• [TEXT]:
Saving a Giant Lafree

SaxMan

Pedelecer
Jun 27, 2013
35
5
Except for the motor covers, which were very rusty, the bike is now complete. I'm not sure why Giant made these parts from metal when plastic literally abounds on this bike. Even without the covers, the bike is ready to begin test rides.

On a quick spin up and down the driveway, I found the bikes pedelec character is still very present: This bike needs you to pedal to get it going, with the motor providing additional assist. At this point, it doesn't seem capable of running solely on its motor (well, not very fast or very well), but the test rides will definitely reveal more of its character.
 

flecc

Member
Oct 25, 2006
52,763
30,349
It always had the reputation of being on the slow side so I'm not surprised at what you've found at present. Most e-bikes were like this in the 1990s and this design dates from 1999.
 

SaxMan

Pedelecer
Jun 27, 2013
35
5
I took the bike out for its first genuine test ride this evening. There are a few adjustments that I'm going to need to make, but overall a successful ride. The bike is definitely not as fast as I had thought it was going to be. In fact, over the same course that I rode tonight, I am faster on a conventional bike.

However, the reason for this bike's restoration is not to go fast, but for patrol and observation. It has very stable and predictable ride qualities with a nice upright riding position. Its lack of speed means it can operate alongside patrollers on regular bikes. In short, it is the perfect platform for volunteer patrol role.

• [MATERIAL]:
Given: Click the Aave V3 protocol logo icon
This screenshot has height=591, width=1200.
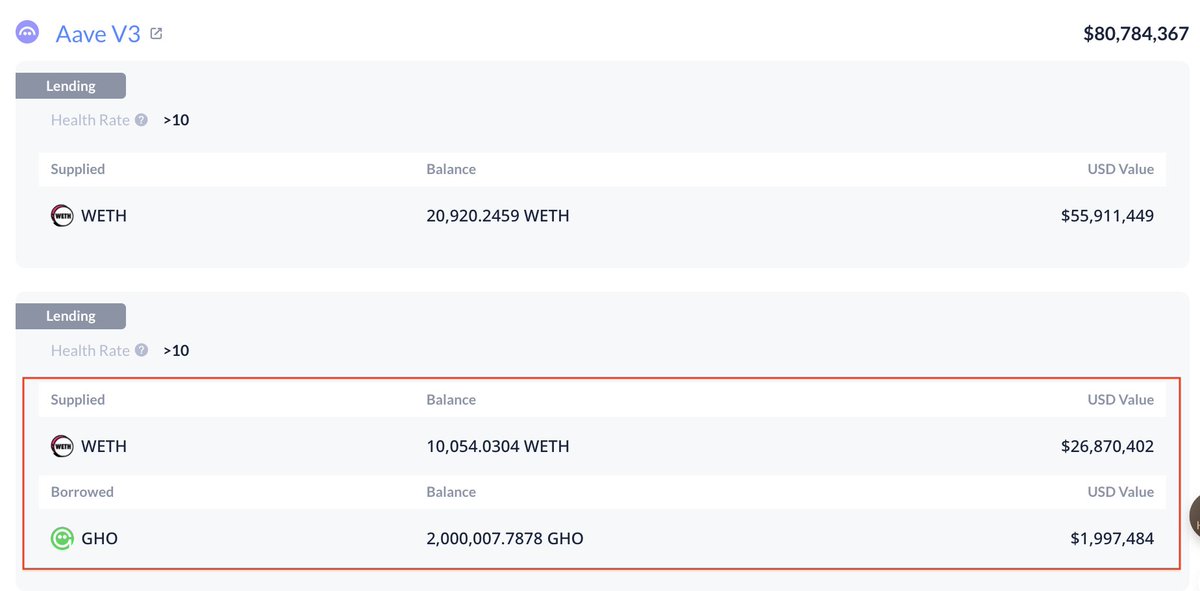Looking at the screenshot, I should tap(27, 33).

• [EXERCISE INSTRUCTIONS]: Can you retype the part of the Giant Lafree thread starting with "However, the reason" and going on through "volunteer patrol role."?

• [FINAL RESULT]:
However, the reason for this bike's restoration is not to go fast, but for patrol and observation. It has very stable and predictable ride qualities with a nice upright riding position. Its lack of speed means it can operate alongside patrollers on regular bikes. In short, it is the perfect platform for volunteer patrol role.